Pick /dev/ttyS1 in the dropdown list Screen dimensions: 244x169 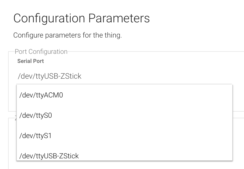coord(36,136)
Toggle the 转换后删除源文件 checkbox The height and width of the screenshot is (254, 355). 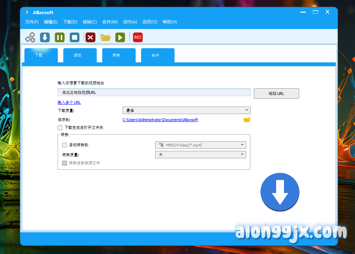(x=64, y=163)
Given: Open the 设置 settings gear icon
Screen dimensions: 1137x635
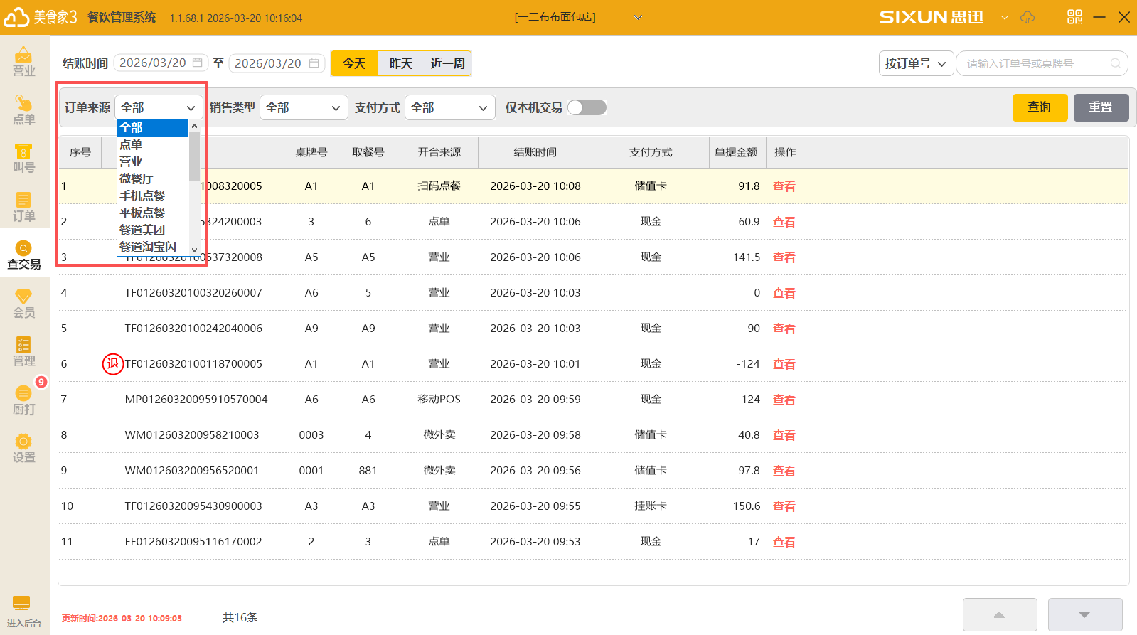Looking at the screenshot, I should point(23,448).
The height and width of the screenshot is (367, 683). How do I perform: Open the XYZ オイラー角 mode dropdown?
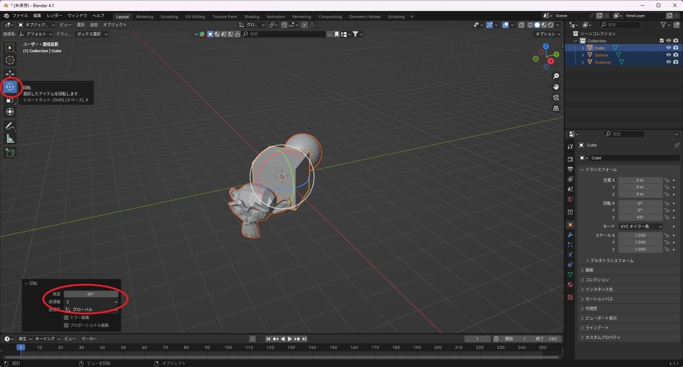click(x=640, y=226)
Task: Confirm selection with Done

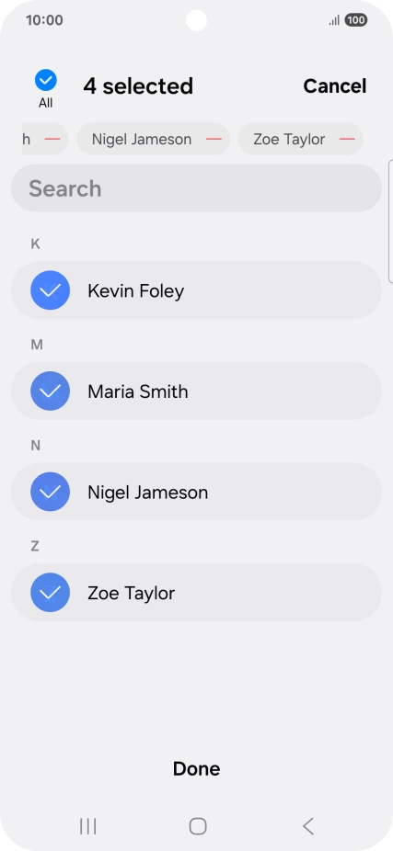Action: pos(196,768)
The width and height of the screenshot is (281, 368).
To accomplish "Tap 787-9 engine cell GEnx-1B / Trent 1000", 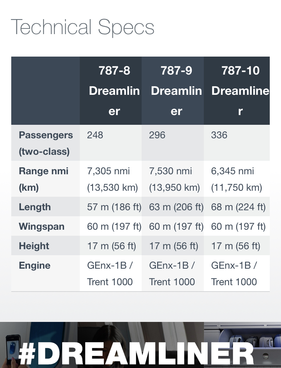I will (172, 274).
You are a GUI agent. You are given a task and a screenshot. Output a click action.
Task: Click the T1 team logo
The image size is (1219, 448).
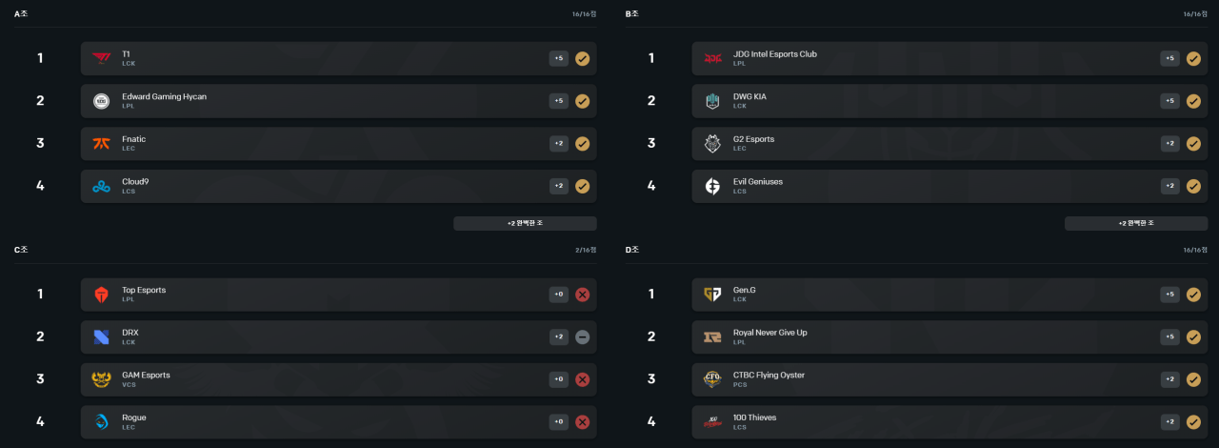101,58
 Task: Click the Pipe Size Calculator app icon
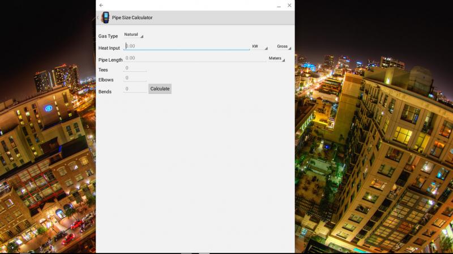pos(105,18)
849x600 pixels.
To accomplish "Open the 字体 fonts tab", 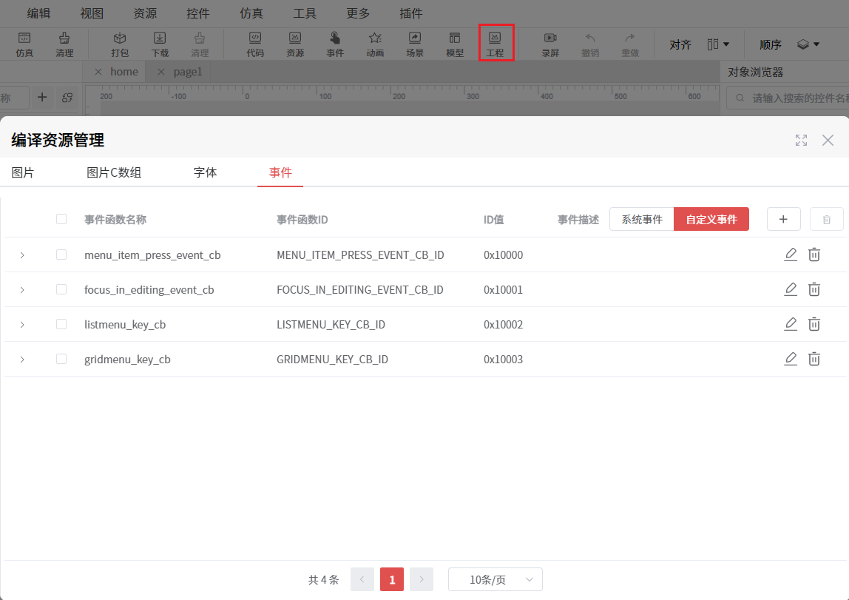I will pos(205,172).
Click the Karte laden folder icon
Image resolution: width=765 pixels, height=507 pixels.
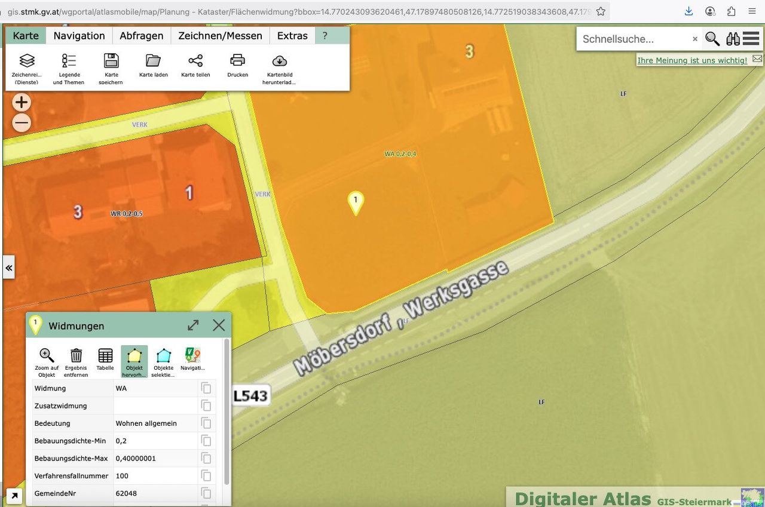tap(154, 61)
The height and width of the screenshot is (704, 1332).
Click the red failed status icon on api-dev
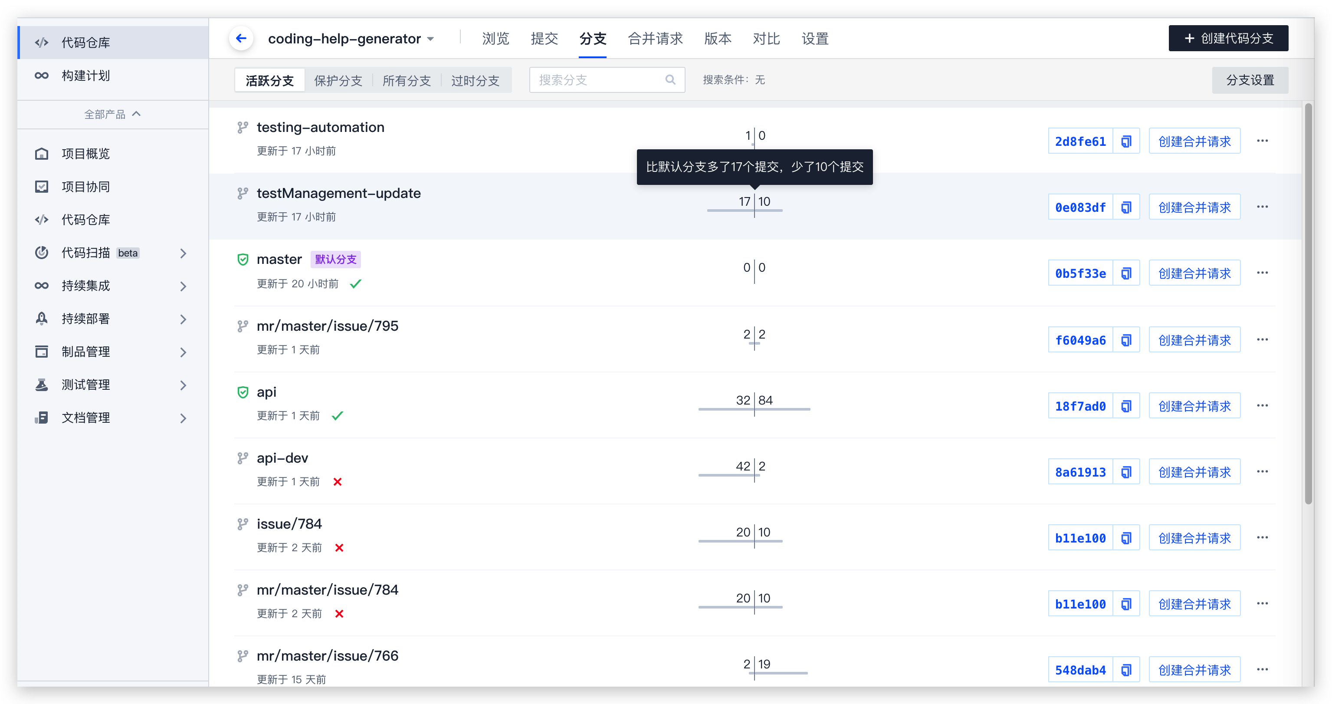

▶ [EXERCISE PROMPT] Retype the lines above word for word, from the line containing "Click the Karte laden folder icon" through the final line, including both of those lines. Leave the pictures out.

▶ [RESPONSE BELOW]
Click the Karte laden folder icon
Image resolution: width=765 pixels, height=507 pixels.
tap(154, 61)
The height and width of the screenshot is (704, 1332).
Click the red failed status icon on api-dev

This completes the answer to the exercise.